CASE PRESENTATION:A 36-year-old, non smoking Caucasian female was admitted to the hospital with a complaint of dyspnea, nonproductive cough, and decreased exercise tolerance. She denied any recent travel. She did have a pet hamster. She denied any occupational or non occupational exposures to anyone ill. Until this illness, the patient was active, exercised regularly and enjoyed relaxing in her home spa. At the time of admission, the patient had a temperature of 99.2 degrees F, respirations of 22, HR of 89, blood pressure of 110/72, saturating 95% on room air. On physical exam the patient was a well-developed, well-nourished female, with bilateral expiratory wheezes. The patient’s Chest X-ray was normal. However, High - Resolution Chest CT scan was grossly abnormal, showing numerous areas of air trapping bilaterally with centrolobular nodular opacities and ground-glass in a patchy distribution. A hypersensitivity pneumonitis panel was normal as were antigens to Cryptococcus and Histoplasmosis. Antibodies to Coccidiomycosis, Coxiella burnetti, and Chlamydia were negative. CMV and EBV PCR, Tularemia agglutinin and Aspergillus CF were also negative. HIV and PPD tests were non-reactive. Bronchoscopy with BAL and transbronchial biopsies was performed and suggested lipoid pneumonia or hypersensitivity pneumonitis. The biopsy also showed a few multinucleated histiocytes, a feature seen in HP. Stains for PCP and malignant cells were negative.

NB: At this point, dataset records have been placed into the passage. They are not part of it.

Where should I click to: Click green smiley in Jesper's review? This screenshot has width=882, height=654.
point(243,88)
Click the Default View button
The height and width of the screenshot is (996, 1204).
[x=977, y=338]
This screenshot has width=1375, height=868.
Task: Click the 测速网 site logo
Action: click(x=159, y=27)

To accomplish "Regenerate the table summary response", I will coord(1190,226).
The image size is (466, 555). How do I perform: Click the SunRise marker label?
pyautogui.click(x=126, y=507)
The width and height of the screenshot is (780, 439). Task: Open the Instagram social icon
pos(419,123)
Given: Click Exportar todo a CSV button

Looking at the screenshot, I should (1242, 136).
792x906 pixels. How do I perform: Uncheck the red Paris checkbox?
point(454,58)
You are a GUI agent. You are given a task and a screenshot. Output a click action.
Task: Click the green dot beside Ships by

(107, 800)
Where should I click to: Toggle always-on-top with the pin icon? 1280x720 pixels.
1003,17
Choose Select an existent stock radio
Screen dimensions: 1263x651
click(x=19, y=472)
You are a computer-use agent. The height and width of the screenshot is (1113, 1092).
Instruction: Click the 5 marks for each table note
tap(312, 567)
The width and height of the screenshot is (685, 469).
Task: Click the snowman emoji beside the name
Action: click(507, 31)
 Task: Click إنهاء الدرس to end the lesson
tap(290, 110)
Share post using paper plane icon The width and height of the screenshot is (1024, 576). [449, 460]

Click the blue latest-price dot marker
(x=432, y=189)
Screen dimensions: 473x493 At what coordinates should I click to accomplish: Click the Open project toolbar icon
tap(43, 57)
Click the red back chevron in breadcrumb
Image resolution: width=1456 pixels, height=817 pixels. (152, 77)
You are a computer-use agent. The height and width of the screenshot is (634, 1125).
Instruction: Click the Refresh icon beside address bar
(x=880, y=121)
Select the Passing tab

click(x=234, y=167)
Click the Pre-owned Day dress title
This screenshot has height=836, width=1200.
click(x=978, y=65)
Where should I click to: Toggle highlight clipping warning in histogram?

Video assisted thoracic surgical wedge resections from the right middle and lower lobes were performed. The pathology demonstrated findings consistent with extrinsic allergic alveolitis or hypersensitivity pneumonitis, which included non-necrotizing epithelioid granulomas. In addition, Mycobacterium chelonae grew from piece of tissue cultured. The patient was treated with avoidance of the hot tub. In addition the patient was treated with a 3 month course of antibiotics and steroids. The patient improved dramatically and is presently asymptomatic.
DISCUSSIONS:Hot Tub Lung was first described by Kahana and colleagues in a case report in 1997. The description of this disorder has been limited to several case reports published since that time. Diagnostic criteria for hot tub lung has been outlined in past papers and include persistence of respiratory symptoms, diffuse lung infiltrates on chest radiography or computed tomography, Mycobacterium isolated from respiratory secretions, hot tub water sample or lung tissue biopsy, no other identifiable cause for the illness, and most importantly exposure to hot tub prior to onset of illness. This case meets all the criteria above; however is unique in that Mycobacterium chelonae grew from the lung biopsy. Furthermore, the findings on lung tissue biopsy in a past case series demonstrates non-necrotizing granulomas in eighteen of twenty-one cases of hot tub lung, also a finding found on our biopsy. Treatment in this case was successful and analogous to other reports in the literature of hot tub lung.
CONCLUSION:A literature review revealed only twenty-one prior case reports of hot tub lung. This is the first case in which Mycobacterium chelonae has been the pathogen involved. There is a continued debate as to whether hot tub lung represents an infectious or hypersensitivity phenomenon related to MAC organisms. This case provides further evidence that Hot Tub lung could have an infectious component and is not entirely limited to Mycobacterium avium complex (MAC).